More Americans are showing up for work high or with marijuana in their system, according to a new analysis released Thursday by Quest Diagnostics. 

Roughly 4.4 percent of more than 10 million workplace drug tests in 2018 showed positive results, marking a 14-year high, Quest said. It represents an increase from 4.2 percent in 2017 and is the highest since 2004, when the provider of diagnostic information services found 4.5 percent of workplace samples tested positive for drugs.

More workers are using marijuana, increasing to 2.8 percent of urine tests in 2018 from 2.6 percent the year before, Quest said.

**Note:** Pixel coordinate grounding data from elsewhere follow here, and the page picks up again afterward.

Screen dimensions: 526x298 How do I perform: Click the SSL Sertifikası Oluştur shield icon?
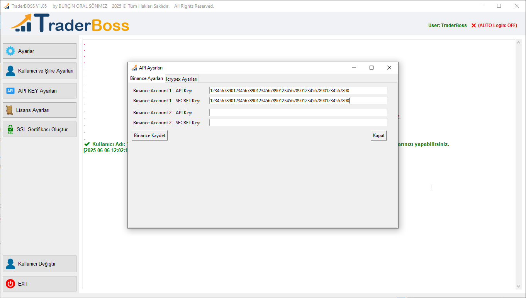click(10, 129)
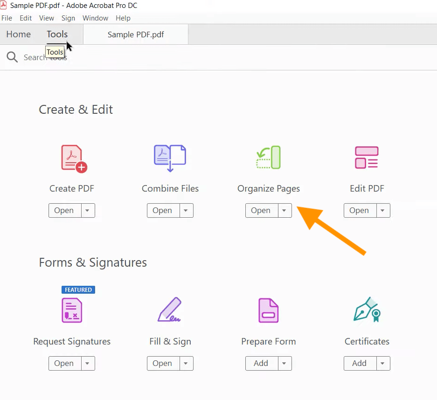Click the search magnifier icon
437x400 pixels.
click(x=12, y=57)
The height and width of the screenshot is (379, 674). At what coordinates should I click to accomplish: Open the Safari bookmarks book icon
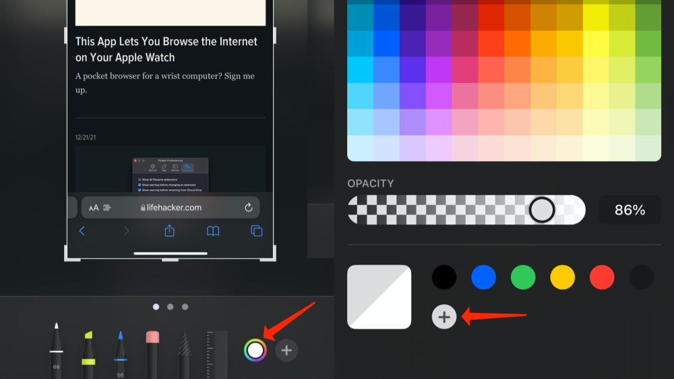pyautogui.click(x=213, y=231)
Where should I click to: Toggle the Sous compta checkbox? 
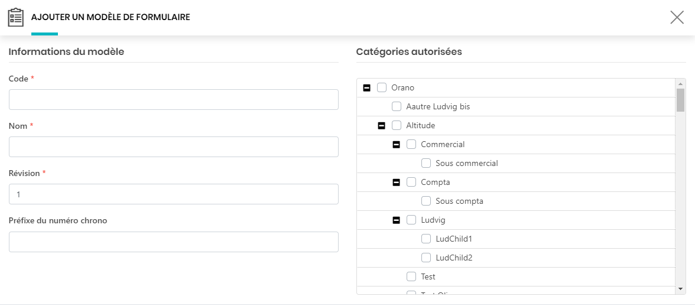[x=426, y=201]
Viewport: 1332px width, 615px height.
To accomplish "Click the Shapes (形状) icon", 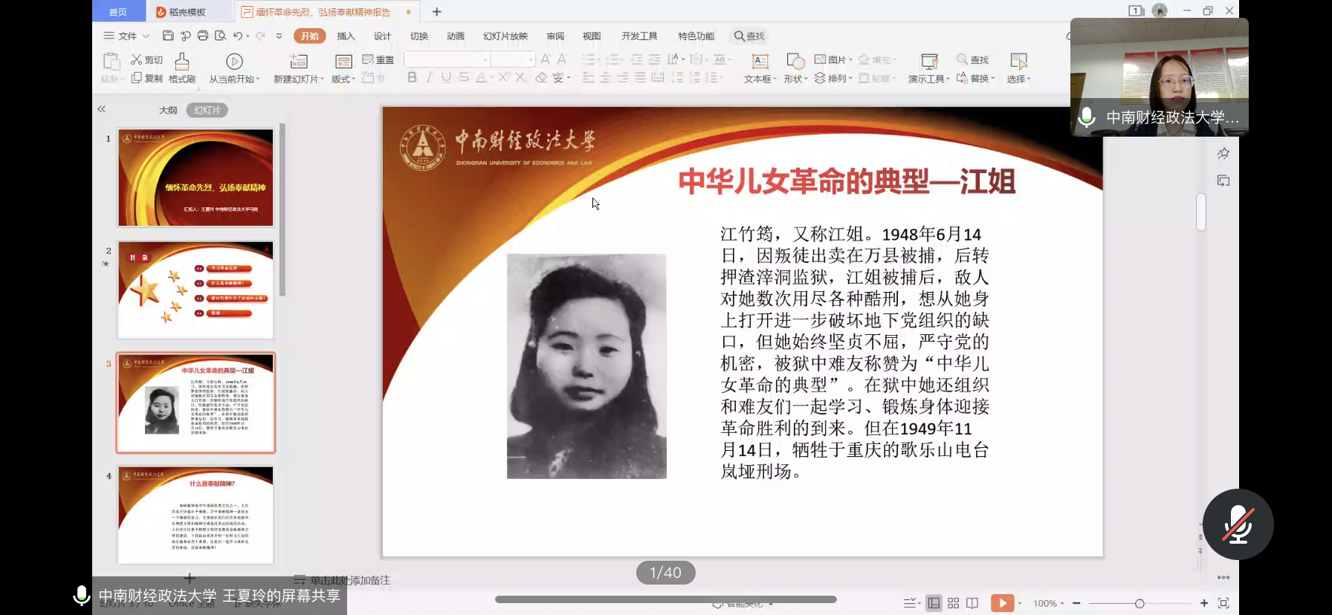I will point(795,62).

Among federal workers in jobs involving safety, Quest found 0.88 percent tested positive for pot last year, compared with 0.84 percent in 2017. 

"Marijuana is not only present in our workforce, but use continues to increase," Barry Sample, Quest's senior director, science and technology, said in a statement. Companies may need to adjust their policies in the cities and states that have legalized recreational marijuana use, he added.

Opiate use declines

Still, taking marijuana out of the equation provides a different year-over-year trend, with fewer positive tests for opiates, heroin and cocaine. 

That should be a welcome change for U.S. employers, 75 percent of which have been directly affected by opioids, according to a recently released survey by the National Safety Council. It found 38 percent of employers had experienced absenteeism or impaired worker performance, and 31 percent had an overdose, arrest, a near-miss or an injury because of employee opioid use.

Another Quest analysis released late last year showed the retail trade, as well as those employed in health care and social assistance, had the highest overall "positivity rates," meaning more employees in those industries tested positive for drug usage than others. 

Quest's findings also suggest more workers are trying to cheat the system by offering substitutes or adulterated urine. Between 2017 and 2018, the percentage of invalid results rose 40 percent in the general U.S. workforce, at 0.21 percent from 0.15 percent, according to Quest.